RECORDED INFORMATION ->
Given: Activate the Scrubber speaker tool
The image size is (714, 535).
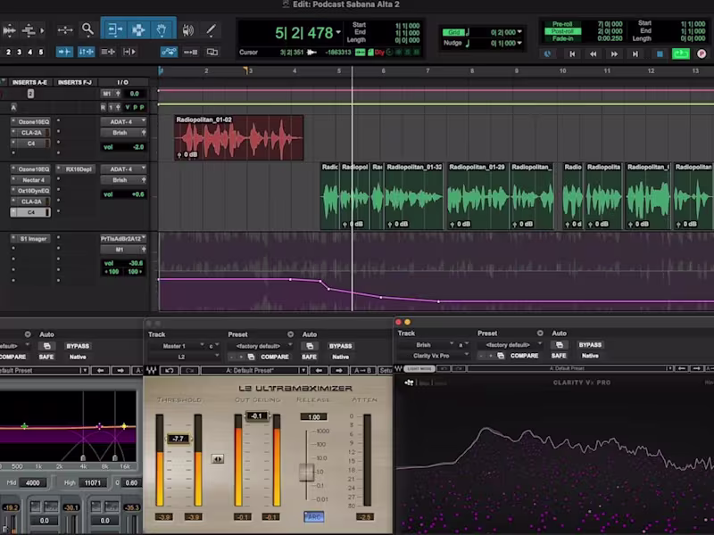Looking at the screenshot, I should pos(187,29).
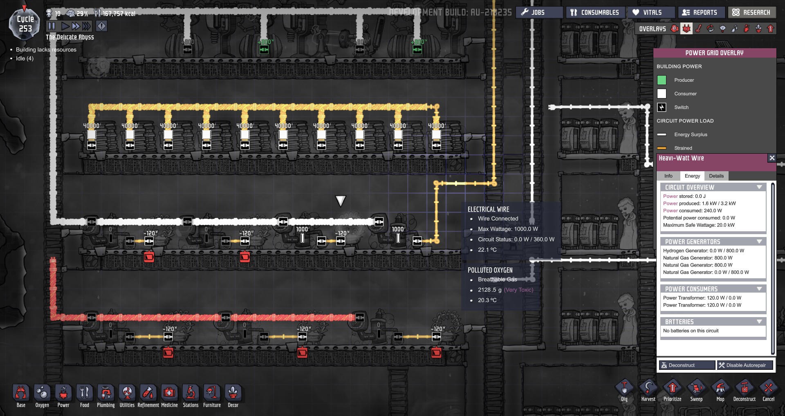The height and width of the screenshot is (416, 785).
Task: Select the Plumbing build category
Action: [x=105, y=393]
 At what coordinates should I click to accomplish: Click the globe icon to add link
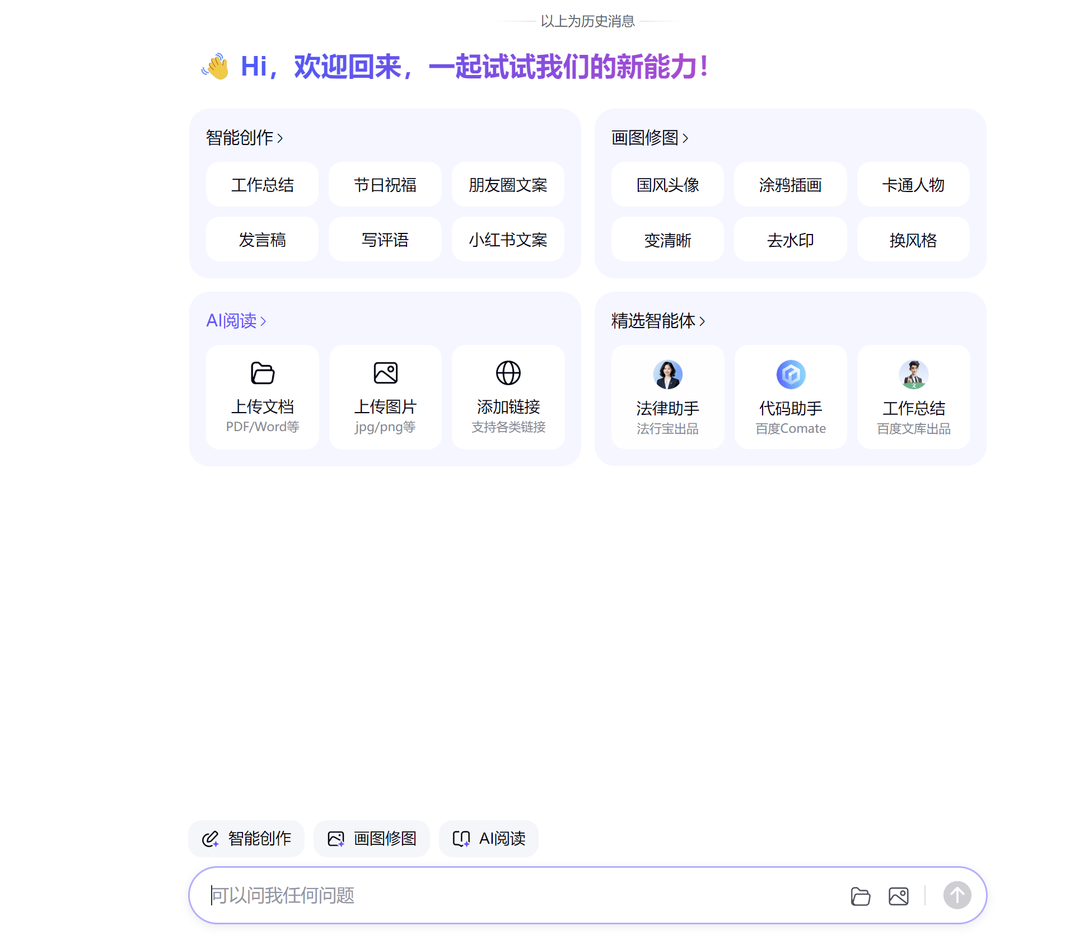pos(508,373)
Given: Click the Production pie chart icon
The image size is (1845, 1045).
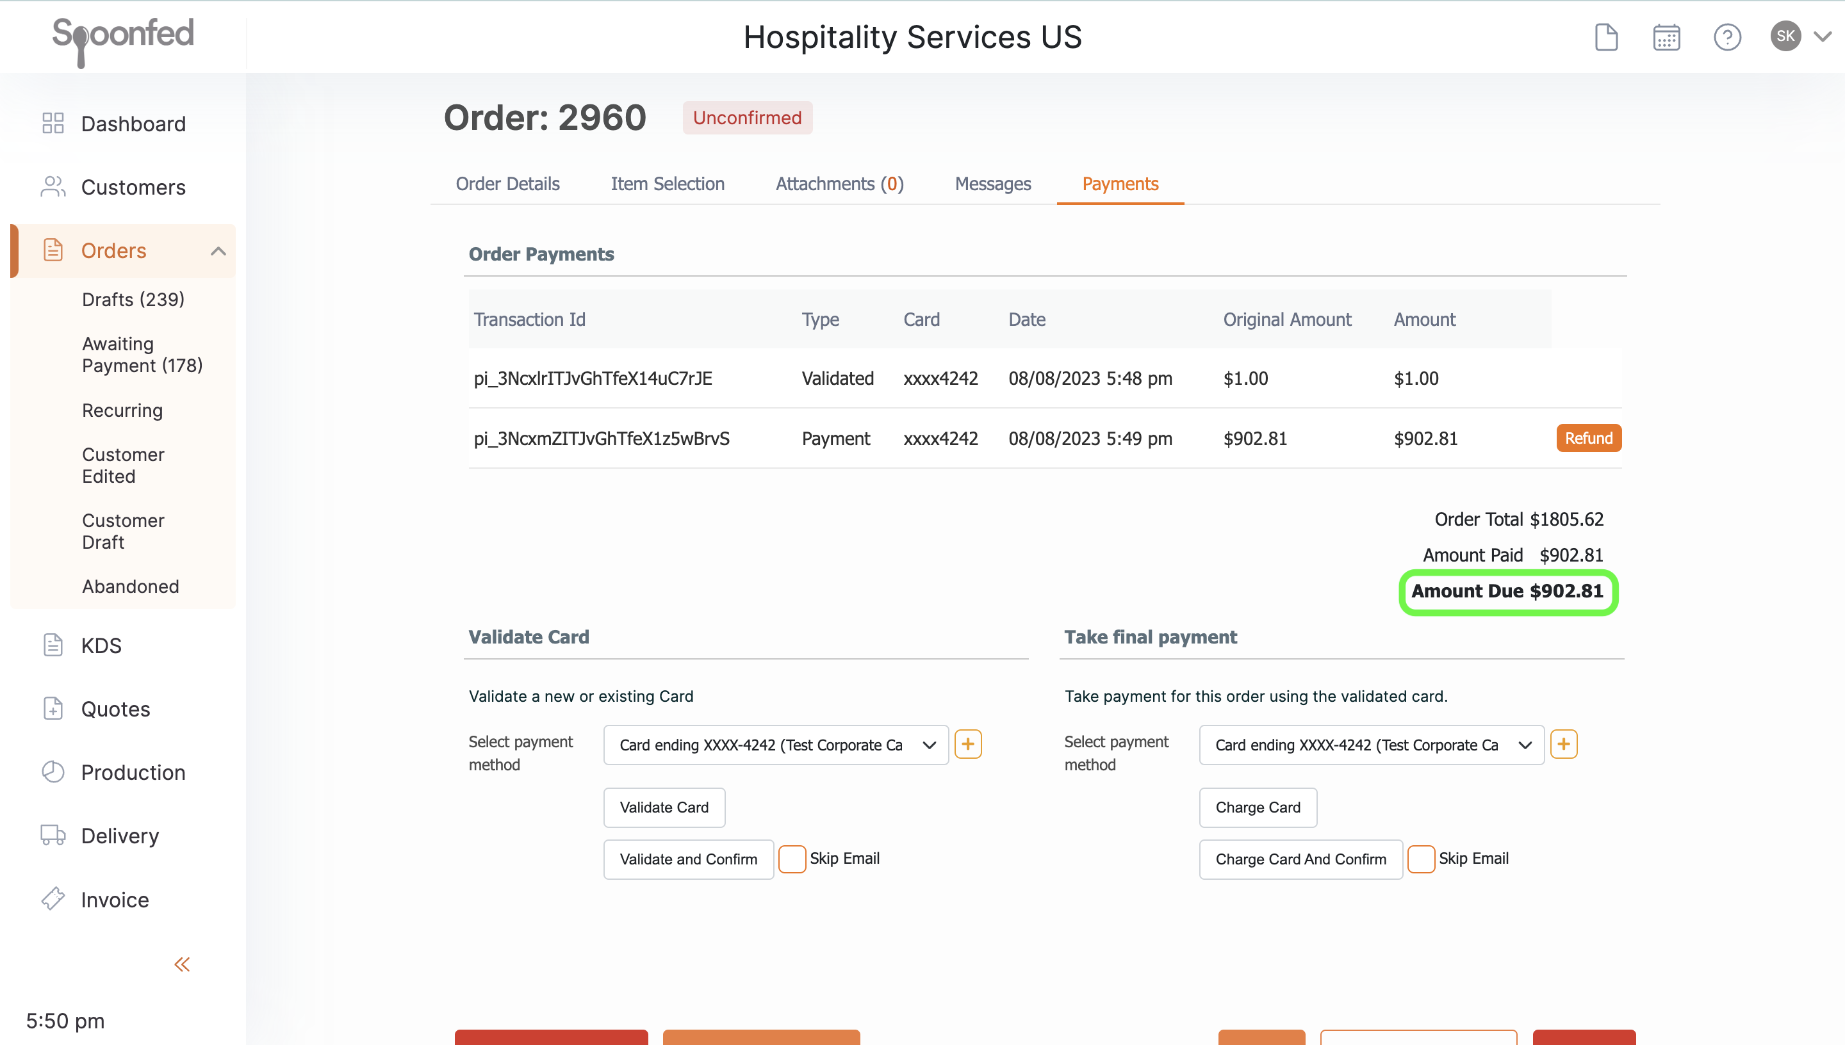Looking at the screenshot, I should coord(53,772).
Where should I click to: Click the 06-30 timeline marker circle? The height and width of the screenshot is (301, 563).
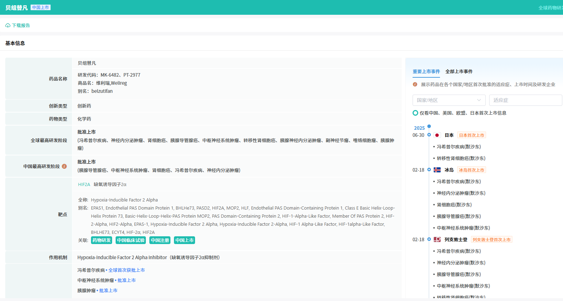point(429,135)
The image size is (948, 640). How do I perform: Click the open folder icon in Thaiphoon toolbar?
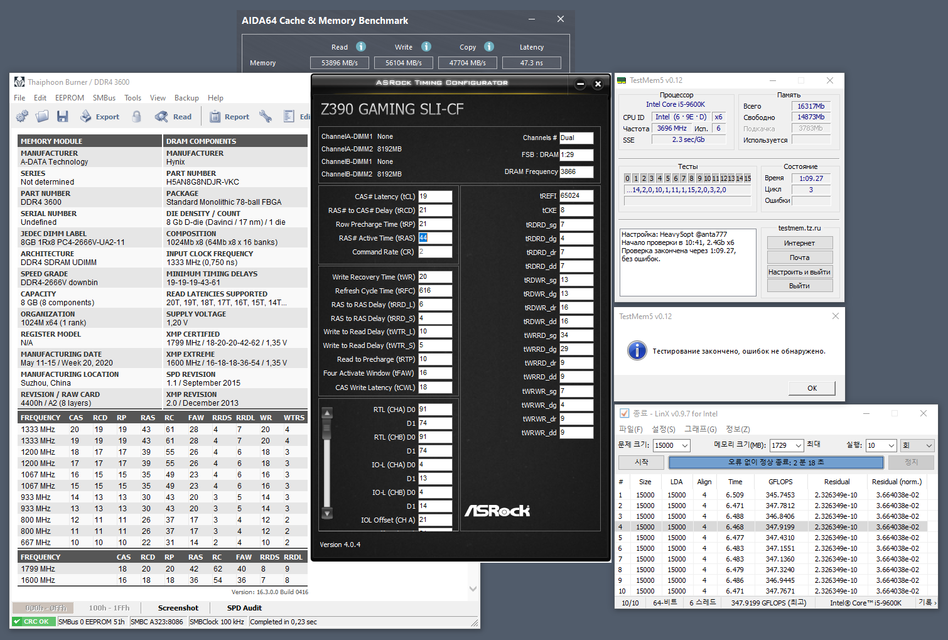[x=42, y=116]
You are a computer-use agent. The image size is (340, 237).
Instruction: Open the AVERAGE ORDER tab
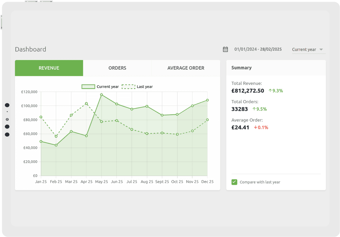pos(186,68)
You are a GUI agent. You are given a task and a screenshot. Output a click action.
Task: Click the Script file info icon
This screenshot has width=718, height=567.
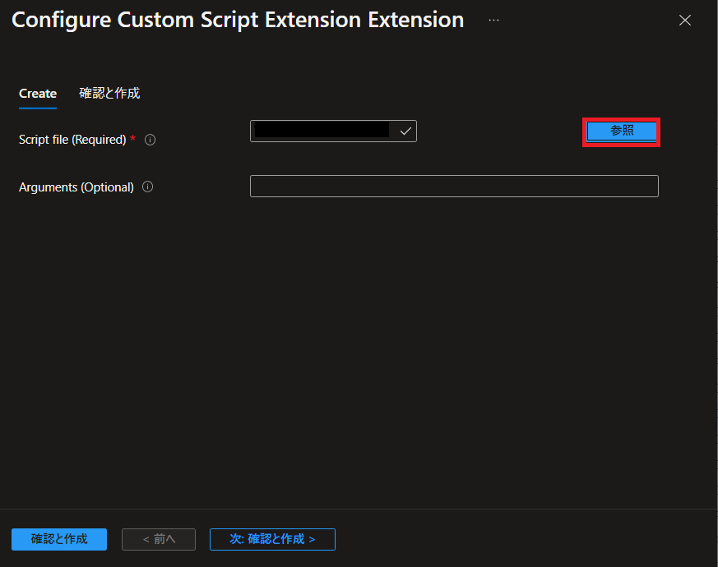pyautogui.click(x=150, y=140)
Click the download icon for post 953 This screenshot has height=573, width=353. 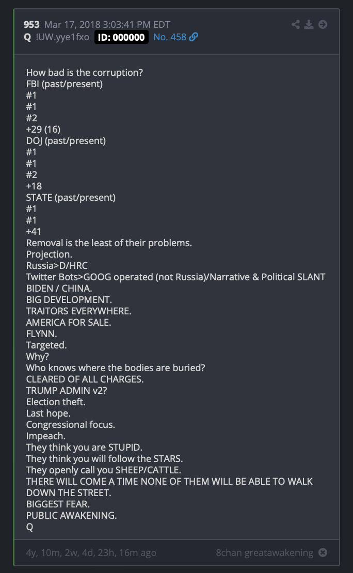point(309,24)
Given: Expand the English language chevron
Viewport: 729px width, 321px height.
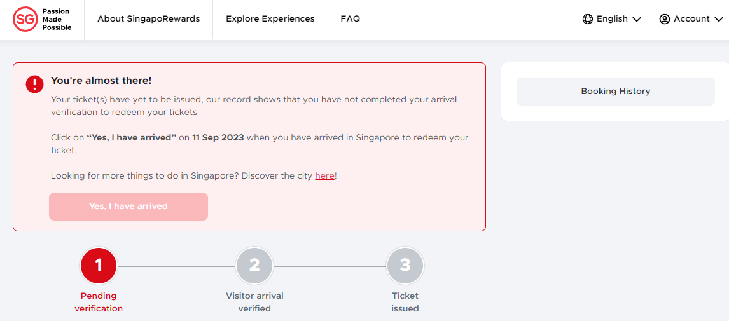Looking at the screenshot, I should point(637,20).
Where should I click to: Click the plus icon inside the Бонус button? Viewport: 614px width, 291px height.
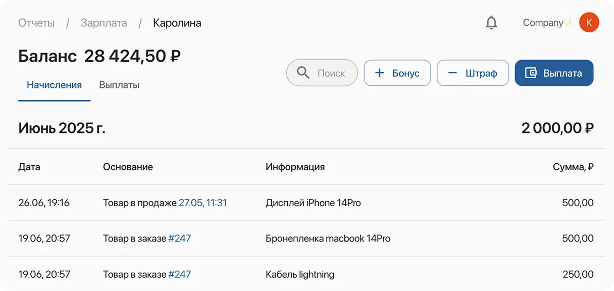click(379, 73)
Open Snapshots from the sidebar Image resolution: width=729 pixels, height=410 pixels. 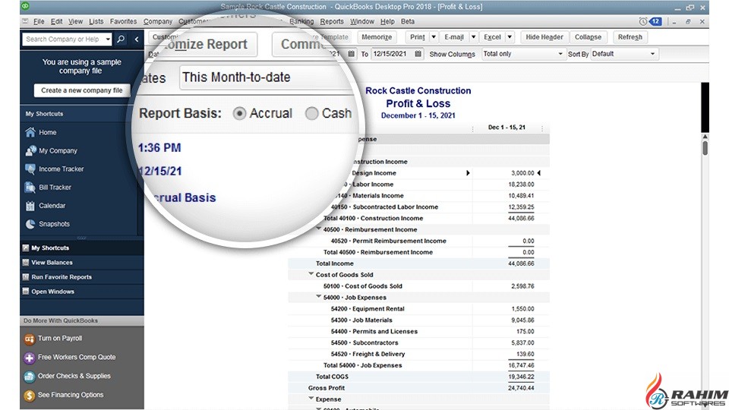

TASK DETAILS ->
How many lines in these records hold the string "agent"? Reply with the number alone.

RESPONSE TO THE EXERCISE ->
2